Thirty-seven percent of the remaining 237 patients were rejected because the time limit for treatment was exceeded. This group accounts for nearly 3 times the number of patients actually treated. No mention in the paper was made of how these people fared or whether there was any attempt at follow-up. An age- and sex-matched control for those who were selected for treatment ought to be buried in this group of nearly 90 patients; the only distinguishing variable would be the time of onset.
It would be of great interest to know whether this control group had a worse outcome than the people receiving therapy. The report’s authors already may have the data or could obtain it. For most neurologists in practice over 10 years, their first experience with thrombolytic therapy was being called to the ICU after intracerebral hemorrhage when the therapy had been used for myocardial infarction. They next read the 4 negative studies on thrombolytic therapy before the NINDS Study. Their subsequent experience is likely to have been intense pressure from the media and academic powers-that-be to ignore the first 4 studies and to apply the therapy, along with pressure from hospitals in competition with others to use the latest (if not the best). The therapy may work as advertised, but further confirmatory data would be welcome.
Such data may already exist; Chiu and colleagues may actually have the data but have not written it up. Even if the patients rejected for therapy were not followed up in their study, it would not be difficult to do such a study and publish the results, since tPA appears to be the standard of care at present. My experience is that for every patient reaching the emergency room within 3 hours of stroke onset while awake, there are 2 or 3 otherwise identical patients who present after the 3-hour limit. Withholding thrombolytic therapy poses no ethical problem, as it is more likely to hurt these patients than to help.

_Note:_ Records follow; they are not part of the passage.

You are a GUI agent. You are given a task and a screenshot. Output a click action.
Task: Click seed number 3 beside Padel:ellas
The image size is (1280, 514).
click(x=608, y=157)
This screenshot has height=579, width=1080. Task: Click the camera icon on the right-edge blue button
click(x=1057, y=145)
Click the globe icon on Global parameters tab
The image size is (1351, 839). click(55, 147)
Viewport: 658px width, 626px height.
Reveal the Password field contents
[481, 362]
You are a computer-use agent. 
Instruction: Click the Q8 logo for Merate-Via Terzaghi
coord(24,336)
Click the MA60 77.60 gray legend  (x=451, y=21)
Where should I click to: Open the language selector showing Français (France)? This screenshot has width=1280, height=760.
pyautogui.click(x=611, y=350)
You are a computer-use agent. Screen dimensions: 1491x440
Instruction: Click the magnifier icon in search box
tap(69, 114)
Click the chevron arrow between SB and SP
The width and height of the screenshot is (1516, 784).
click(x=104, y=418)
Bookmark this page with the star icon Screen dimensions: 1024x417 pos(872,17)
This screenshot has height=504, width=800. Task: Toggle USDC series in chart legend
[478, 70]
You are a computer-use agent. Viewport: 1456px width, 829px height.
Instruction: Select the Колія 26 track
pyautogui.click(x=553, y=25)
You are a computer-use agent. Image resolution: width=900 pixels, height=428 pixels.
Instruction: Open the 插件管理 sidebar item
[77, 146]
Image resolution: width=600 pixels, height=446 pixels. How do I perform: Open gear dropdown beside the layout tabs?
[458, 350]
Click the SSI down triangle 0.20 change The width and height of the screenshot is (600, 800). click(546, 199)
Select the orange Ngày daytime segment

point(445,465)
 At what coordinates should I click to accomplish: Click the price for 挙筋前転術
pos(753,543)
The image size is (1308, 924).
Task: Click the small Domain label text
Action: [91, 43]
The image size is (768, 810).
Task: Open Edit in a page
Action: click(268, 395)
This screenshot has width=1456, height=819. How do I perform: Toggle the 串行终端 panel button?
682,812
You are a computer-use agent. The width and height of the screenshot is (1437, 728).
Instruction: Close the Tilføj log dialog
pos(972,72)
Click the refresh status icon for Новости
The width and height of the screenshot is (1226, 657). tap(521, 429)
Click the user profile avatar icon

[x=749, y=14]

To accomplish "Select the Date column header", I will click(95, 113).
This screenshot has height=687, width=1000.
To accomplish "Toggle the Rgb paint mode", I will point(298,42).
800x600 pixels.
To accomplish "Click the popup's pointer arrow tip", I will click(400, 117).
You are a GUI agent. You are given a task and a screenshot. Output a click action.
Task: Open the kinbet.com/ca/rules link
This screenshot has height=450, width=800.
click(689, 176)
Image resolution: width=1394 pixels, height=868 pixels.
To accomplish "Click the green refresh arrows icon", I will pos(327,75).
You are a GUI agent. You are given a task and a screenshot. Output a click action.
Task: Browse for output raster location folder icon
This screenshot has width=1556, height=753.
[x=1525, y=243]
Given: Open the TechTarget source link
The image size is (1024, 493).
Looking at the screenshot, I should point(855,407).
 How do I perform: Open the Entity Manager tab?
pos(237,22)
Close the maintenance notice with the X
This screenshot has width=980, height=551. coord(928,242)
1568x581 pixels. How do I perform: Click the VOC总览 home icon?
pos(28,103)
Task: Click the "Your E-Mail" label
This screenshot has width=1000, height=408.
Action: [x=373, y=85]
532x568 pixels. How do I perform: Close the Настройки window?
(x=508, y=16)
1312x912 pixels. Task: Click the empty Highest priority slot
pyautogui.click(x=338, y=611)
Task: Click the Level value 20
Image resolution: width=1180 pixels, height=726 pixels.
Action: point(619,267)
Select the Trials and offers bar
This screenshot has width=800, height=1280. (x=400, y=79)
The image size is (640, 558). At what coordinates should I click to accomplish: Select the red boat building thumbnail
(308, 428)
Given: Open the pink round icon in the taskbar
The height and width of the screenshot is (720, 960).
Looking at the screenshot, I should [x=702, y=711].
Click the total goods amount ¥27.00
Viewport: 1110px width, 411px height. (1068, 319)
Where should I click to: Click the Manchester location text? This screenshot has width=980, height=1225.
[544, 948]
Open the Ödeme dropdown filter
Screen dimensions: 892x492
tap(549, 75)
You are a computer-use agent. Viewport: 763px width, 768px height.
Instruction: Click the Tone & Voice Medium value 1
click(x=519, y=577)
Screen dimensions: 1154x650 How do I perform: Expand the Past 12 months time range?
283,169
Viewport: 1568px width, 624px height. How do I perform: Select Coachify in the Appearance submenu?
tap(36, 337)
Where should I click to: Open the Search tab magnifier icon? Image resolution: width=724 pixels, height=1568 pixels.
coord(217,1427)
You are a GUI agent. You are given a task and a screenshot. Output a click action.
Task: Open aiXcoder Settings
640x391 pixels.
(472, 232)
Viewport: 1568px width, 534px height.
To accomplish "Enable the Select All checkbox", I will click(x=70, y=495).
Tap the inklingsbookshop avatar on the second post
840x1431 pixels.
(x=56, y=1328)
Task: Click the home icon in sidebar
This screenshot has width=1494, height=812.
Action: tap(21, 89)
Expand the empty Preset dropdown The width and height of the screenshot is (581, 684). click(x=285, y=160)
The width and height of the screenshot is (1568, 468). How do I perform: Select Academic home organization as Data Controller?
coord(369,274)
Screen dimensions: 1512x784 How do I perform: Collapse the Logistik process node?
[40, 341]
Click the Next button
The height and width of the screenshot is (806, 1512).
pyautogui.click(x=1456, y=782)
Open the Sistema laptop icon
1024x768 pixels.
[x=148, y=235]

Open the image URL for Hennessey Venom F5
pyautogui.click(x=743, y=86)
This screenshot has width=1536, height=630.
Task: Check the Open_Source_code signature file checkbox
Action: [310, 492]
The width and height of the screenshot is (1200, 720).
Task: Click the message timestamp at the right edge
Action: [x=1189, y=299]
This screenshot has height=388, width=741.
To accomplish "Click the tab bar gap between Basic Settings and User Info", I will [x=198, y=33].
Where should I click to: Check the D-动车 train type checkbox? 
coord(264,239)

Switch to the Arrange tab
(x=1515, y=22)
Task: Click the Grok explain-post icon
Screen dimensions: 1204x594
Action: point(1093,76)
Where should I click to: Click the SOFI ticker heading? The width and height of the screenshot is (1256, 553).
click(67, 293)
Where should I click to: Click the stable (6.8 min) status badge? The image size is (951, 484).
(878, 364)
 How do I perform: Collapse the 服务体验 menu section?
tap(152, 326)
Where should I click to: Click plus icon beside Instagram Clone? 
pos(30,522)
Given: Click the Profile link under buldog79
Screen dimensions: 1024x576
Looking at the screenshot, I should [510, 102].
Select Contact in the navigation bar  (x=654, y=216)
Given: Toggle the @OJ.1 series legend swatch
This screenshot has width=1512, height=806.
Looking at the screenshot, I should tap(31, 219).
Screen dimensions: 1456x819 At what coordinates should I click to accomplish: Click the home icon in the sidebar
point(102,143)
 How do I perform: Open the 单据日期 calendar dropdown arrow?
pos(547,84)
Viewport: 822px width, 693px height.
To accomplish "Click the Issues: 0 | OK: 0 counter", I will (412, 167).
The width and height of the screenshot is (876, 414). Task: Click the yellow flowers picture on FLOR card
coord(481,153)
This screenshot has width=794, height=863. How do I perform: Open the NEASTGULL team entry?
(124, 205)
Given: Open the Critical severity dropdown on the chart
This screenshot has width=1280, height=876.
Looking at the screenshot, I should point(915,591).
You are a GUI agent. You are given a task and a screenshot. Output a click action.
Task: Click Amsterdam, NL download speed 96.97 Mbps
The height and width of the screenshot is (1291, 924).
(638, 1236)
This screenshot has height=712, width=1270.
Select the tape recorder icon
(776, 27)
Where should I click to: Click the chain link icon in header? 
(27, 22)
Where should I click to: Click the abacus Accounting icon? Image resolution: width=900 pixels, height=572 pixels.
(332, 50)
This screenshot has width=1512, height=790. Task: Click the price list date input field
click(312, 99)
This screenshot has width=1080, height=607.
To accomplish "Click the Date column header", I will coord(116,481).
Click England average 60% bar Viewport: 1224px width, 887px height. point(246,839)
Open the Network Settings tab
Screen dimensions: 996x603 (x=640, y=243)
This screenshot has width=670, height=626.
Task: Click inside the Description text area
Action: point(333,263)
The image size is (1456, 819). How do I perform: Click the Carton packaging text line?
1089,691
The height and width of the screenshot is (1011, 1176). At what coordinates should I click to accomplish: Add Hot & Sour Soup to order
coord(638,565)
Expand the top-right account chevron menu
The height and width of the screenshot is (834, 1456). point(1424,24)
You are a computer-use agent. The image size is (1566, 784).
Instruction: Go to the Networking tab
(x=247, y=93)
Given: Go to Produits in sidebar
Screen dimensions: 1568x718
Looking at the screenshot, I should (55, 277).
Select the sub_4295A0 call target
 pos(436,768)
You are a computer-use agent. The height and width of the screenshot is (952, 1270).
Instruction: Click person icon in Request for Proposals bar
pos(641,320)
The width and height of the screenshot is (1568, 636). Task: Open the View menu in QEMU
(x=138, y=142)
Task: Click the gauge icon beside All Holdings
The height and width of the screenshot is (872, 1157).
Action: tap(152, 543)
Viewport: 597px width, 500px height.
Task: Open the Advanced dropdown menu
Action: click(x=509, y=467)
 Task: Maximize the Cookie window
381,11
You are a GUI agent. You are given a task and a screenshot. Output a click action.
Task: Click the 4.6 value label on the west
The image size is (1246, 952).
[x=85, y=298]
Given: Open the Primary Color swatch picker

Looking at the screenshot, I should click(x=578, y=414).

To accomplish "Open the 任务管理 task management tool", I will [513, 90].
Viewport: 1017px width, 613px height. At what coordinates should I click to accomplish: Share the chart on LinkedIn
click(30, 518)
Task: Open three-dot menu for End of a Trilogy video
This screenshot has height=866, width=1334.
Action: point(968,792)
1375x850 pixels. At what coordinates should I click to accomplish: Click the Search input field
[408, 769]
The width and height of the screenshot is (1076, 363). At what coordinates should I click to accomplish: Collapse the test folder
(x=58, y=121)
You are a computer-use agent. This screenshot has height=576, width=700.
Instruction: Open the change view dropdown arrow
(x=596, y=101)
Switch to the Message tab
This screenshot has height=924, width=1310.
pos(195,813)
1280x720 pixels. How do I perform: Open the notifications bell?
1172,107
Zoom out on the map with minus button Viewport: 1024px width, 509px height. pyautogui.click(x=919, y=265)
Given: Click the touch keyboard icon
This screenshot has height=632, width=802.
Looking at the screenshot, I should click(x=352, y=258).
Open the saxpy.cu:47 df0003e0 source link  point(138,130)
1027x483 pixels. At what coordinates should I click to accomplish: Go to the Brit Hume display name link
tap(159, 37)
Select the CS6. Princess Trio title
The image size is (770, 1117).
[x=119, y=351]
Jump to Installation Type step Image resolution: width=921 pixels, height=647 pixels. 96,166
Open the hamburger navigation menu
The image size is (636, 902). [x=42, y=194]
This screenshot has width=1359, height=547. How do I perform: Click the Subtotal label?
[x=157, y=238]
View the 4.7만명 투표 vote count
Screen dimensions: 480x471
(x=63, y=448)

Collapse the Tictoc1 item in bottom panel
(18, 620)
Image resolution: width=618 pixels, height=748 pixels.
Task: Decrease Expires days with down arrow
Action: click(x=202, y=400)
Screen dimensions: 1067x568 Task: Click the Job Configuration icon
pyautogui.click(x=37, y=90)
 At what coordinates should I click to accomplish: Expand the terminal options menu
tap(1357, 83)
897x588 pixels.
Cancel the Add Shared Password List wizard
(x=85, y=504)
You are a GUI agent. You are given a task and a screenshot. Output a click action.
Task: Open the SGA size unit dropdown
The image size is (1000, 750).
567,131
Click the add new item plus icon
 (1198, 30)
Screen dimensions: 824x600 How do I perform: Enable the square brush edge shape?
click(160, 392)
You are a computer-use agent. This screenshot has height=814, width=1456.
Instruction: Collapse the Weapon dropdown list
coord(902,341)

- Copyright © 1998 by American Heart Association
Chiu D, Krieger D, Villar-Cordova C, Kasner SE, Morgenstern L, Brattina PL, Yatsu FM, Grotta JC. Intravenous tissue plasminogen activator for acute ischemic stroke. Stroke.. 1998;29:18–22.
We agree with Dr Robinson that the study of thrombolytic therapy for stroke does not end here. Our paper represents the first postmarketing survey of intravenous tPA for stroke to be published. Another recent multicenter analysis by Tanne and colleaguesR1 showed a symptomatic intracerebral hemorrhage rate of 3% in the first 36 hours after drug infusion. As a matter of quality control, every institution using tPA should track its incidence of symptomatic intracerebral hemorrhage.
Dr Robinson makes the interesting proposal of drawing an age- and sex-matched control group from patients presenting after the 3-hour limit. Although this could be done, the results of such a comparison would be prone to bias and difficult to interpret, as is the case with any nonrandomized clinical trial. Stroke patients who present to the emergency room within 3 hours of onset of symptoms are not average stroke patients in at least one respect—they have disproportionately severe strokes. Patients with mild neurological deficits are more likely to delay seeking medical attention. Patients with massive strokes tend to show up early. A statistical adjustment could be made for initial NIH stroke scale, but a given NIH score at 1 hour may have a different prognostic significance from the same score at 24 hours.
Fortunately for those of us attempting to examine our performance in clinical practice, the main challenge to thrombolytic therapy is the issue of safety rather than efficacy, although of course it is axiomatic that treatment decisions be based on risk-benefit ratio. For most centers, it is probably sufficient to ascertain that the incidence of complications and protocol violations is acceptably low (not significantly greater than 6.4% for symptomatic intracerebral hemorrhage).
As for the 4 negative studies on thrombolytic therapy to which Dr Robinson refers, they teach an important lesson as well. Their results indicate that we should not be using intravenous streptokinase or high-dose tPA beyond 3 hours for stroke. Whether 0.9 mg/kg intravenous tPA or intra-arterial thrombolysis are efficacious up to 6 hours after onset are questions being actively investigated in randomized clinical trials.